Fast forward a few hours, and I have a voicemail from the children's director at the church, saying she has a "proposal" for me. I call back, and quite out of the blue, she offers me a part time job working in the day care at the church! With a bit of juggling, it fits perfectly with my class schedule. It pays decently, and is enough hours to keep me afloat without totally stressing me out, plus it's working with kids, which I love, and even better, it's relevant to my future career in child and youth mental health. It is truly such a Godsend, and I nearly started crying I was so happy!
So I start on Monday, and it shall all be a Grand Adventure, I'm sure :-) Wish me luck!

Wednesday, January 02, 2008

A Quick Warning


(Real post coming later tonight, with Exciting News!)

Oh...Right.

This is why I don't bother going to bed early - my version of early, that is. I hit the hay tonight around ten thirty and was looking forward to a great night's sleep. But now it's 2:43 and I'm wide awake. Huzzah! So, I shall tell you a story.
Today, on my way down the hill from feeding Mum's friend's cats, I saw a young man waiting at the bus stop. He'd been there on my way up, too, and he was looking at his watch and seeming a bit worried. There's no buses here on holidays, and I pulled over to tell him so. He looked so stricken, I offered to give him a ride downtown.
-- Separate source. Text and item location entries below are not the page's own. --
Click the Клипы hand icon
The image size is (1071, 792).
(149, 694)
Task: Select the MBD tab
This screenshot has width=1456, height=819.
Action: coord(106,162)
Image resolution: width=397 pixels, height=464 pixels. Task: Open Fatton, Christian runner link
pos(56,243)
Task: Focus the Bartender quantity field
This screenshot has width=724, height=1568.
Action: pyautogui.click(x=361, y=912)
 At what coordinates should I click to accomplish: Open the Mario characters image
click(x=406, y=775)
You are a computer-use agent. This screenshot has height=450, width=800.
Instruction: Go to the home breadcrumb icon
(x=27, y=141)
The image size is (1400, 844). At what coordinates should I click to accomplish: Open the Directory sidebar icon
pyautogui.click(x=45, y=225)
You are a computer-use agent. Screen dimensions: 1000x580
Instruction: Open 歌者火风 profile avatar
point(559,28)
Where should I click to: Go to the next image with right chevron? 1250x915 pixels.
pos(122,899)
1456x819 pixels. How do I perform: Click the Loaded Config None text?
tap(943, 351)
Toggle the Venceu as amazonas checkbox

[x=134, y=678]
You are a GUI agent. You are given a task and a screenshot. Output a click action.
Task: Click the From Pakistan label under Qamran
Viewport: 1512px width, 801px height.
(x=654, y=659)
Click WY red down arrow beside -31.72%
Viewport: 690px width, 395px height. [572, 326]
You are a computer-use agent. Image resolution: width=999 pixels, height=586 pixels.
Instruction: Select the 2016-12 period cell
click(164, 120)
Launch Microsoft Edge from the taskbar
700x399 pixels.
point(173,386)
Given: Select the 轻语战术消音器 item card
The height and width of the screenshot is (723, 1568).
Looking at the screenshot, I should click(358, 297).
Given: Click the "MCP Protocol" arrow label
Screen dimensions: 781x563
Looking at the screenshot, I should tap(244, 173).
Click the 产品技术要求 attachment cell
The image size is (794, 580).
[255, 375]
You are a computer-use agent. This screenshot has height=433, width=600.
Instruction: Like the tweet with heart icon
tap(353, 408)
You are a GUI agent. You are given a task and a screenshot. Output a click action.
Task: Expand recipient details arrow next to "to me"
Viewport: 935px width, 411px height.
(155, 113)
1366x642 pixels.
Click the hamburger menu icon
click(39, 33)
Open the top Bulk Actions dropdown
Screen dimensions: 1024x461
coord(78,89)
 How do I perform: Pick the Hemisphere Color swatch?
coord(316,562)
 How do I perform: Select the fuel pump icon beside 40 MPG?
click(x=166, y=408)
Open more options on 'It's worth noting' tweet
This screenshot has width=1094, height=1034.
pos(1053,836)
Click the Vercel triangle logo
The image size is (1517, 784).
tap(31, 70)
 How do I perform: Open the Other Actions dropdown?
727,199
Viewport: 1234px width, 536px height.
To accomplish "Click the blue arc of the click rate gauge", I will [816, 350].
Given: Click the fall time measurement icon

We chatted a bit and I discovered he is here on an exchange from Germany. I told him I had a friend in Austria, and that my little sister very nearly did a Rotary exchange to Thailand. And then I felt very dull.
I've always said that I wanted to travel, but beyond a highly structured missions trip to Guatemala, I haven't. I was speaking with that friend in Austria, Lizanne, just a few minutes ago. Time differences are lovely for insomniacs. She was showing me pictures of her Christmas in Austria. The lights in Vienna were spectacular, and I very nearly cried. Why am I still here, in the town where I was born? I hate moving, yes, but that shouldn't preclude travel. This is the perfect time in my life to be doing it - nothing tying me down. Yes, I need to get my degree - but after I finish my Bachelor's, absolutely nothing says it has to be here! I've spent the last hour looking at Masters' Programs all over the world, and mostly terrifying myself. But still, it's intriguing to think of continuing my education in England, or Australia or even "just" the U.S.. I want to be a much more interesting person than I am. Even if the travel just involves a camping trip, I resolve to go somewhere this year, and to somehow look beyond my horizon.